Another aspect of co-training that is cool for readers of this blog is that to a reasonable degree, it has its roots in a 1995 ACL paper by David Yarowsky: Unsupervised Word Sense Disambiguation Rivaling Supervised Methods, which, as far as I know, was really the first paper to introduce the notion of having two views of data (although I don't think David described it as such).
All in all, the co-training paper is great. In fact, if you don't believe me that I think it's great, check out my EMNLP 2008 paper. My analysis (and, to some degree, algorithm) are based heavily on the co-training analysis.
Which brings me to what I really want to discuss. That is, I have a strong feeling that if the co-training paper were reviewed today, it would be blasted for the theoretical analysis. (Indeed, I had the same fear for my EMNLP paper; though since it was EMNLP and not, say, COLT, I don't think the problem was as severe.) The problem with the co-training paper is that the theoretical result is for an algorithm that is only superficially related to the actual algorithm they implement.
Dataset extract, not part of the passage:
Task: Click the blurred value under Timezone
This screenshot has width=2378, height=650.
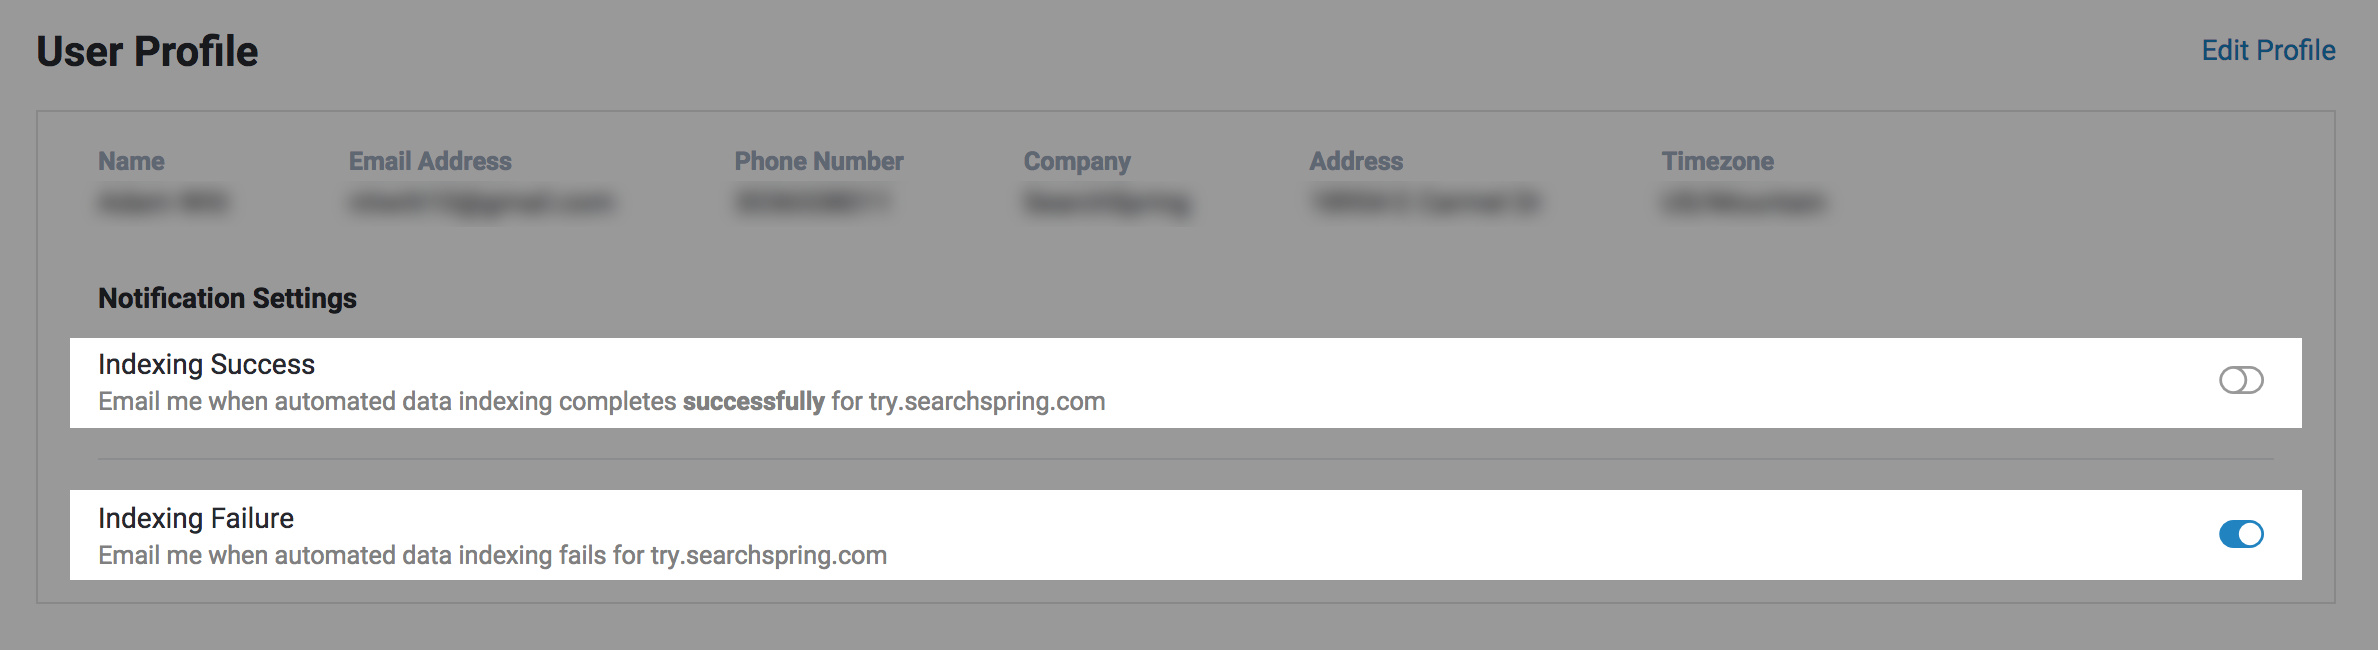Action: pyautogui.click(x=1743, y=203)
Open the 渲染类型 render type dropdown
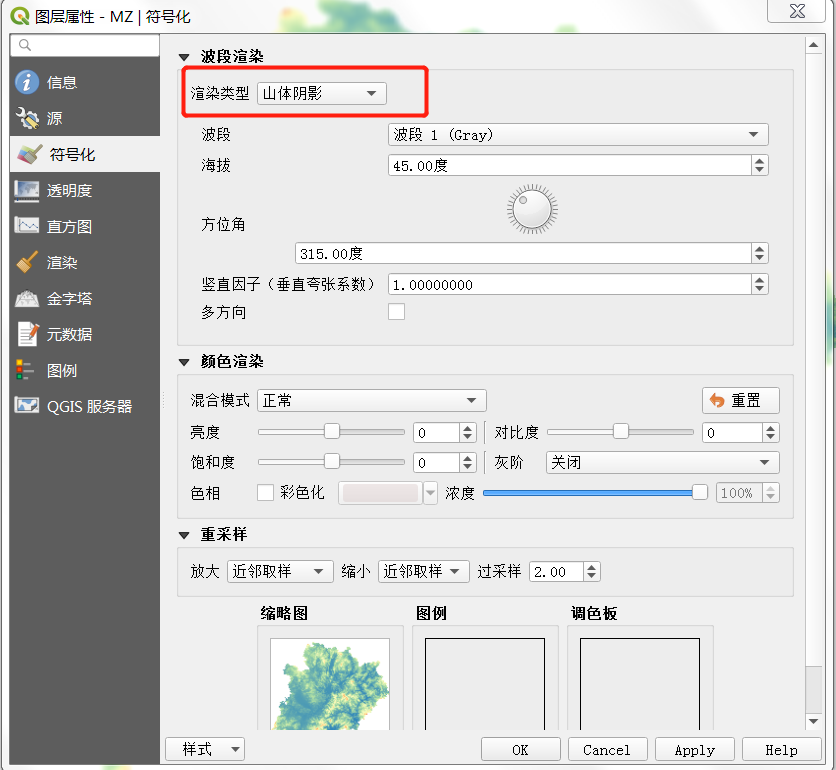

In particular, the actual algorithm they implement uses notions of confidence, and steadily increasing training set size, and incremental additions and so on. It's vastly more complicated that the algorithm they analyze. My recent experience as both an author and reviewer at places like NIPS and ICML is that this is pretty much a non-starter these day.
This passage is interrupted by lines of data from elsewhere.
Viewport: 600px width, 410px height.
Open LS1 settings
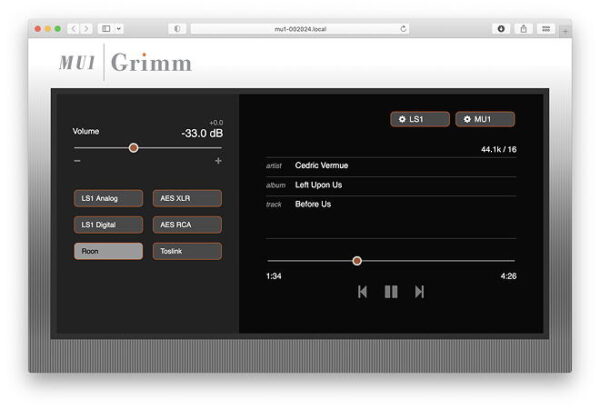tap(420, 119)
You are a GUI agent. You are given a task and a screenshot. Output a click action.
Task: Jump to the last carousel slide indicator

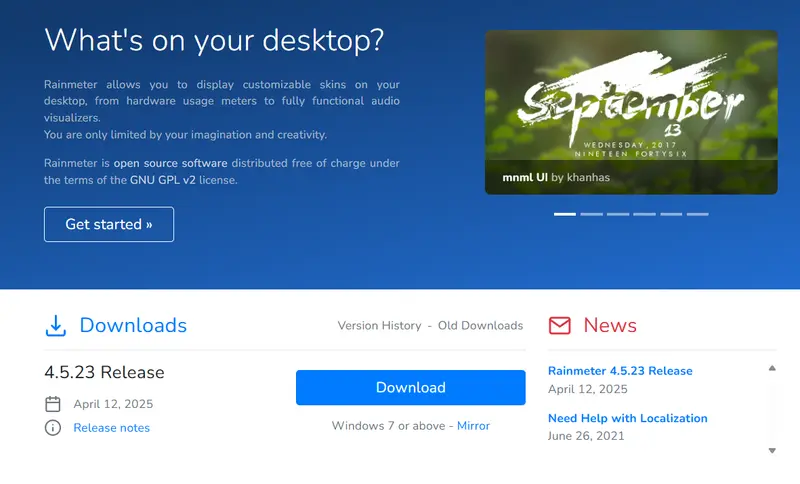tap(697, 214)
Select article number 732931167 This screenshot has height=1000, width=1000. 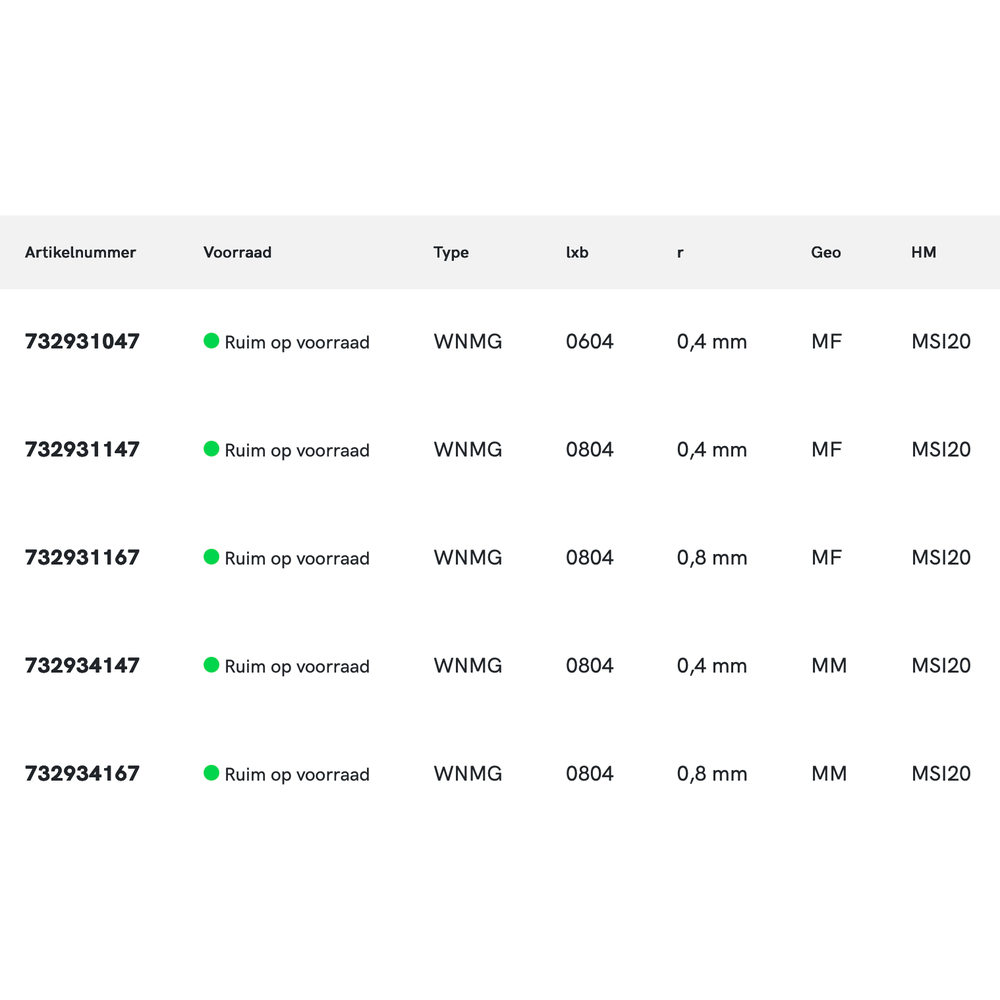82,558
In fact, the algorithm is so different that it took three years for an analysis of something even remotely close to come out. In NIPS 2001, Sanjoy Dasgupta, Michael Littman and David McAllester published a paper that actually tries to analyze something closer to the "real" co-training algorithm. They get pretty close. And this analysis paper is a full NIPS paper that basically just proves one (main) theorem.
(A similar set of events happened with David Yarowsky's paper. He didn't include any theoretical analysis, but there has been subsequent work, for instance by Steve Abney to try to understand the Yarowsky algorithm theoretically. And again we see that an analysis of the exact original algorithm is a bit out of grasp.)
I'm sure other people will disagree--which is fine--but my feeling about this matter is that there's nothing wrong with proving something interesting about an algorithm that is not quite exactly what you implement. The danger, of course, is if you get an incorrect intuition. For instance, in the case of co-training, maybe it really was all these "additions" that made the algorithm work, and the whole notion of having two views was useless. This seems to have turned out not to be the case, but it would be hard to tell. For instance, the co-training paper doesn't report results on the actual algorithm analyzed: presumably it doesn't work very well or there would be no need for the more complex variant (I've never tried to implement it). On the other hand, if it had taken Avrim and Tom three extra years to prove something stronger before publishing, then the world would have had to wait three extra years for this great paper.
The approach I took in my EMNLP paper, which, at least as of now, I think is reasonable, is to just flat out acknowledge that the theory doesn't really apply to the algorithm that was implemented. (Actually, in the case of the EMNLP paper, I did implement both the simple and the complex and the simple wasn't too much worse, but the difference was enough to make it worth--IMO--using the more complex one.)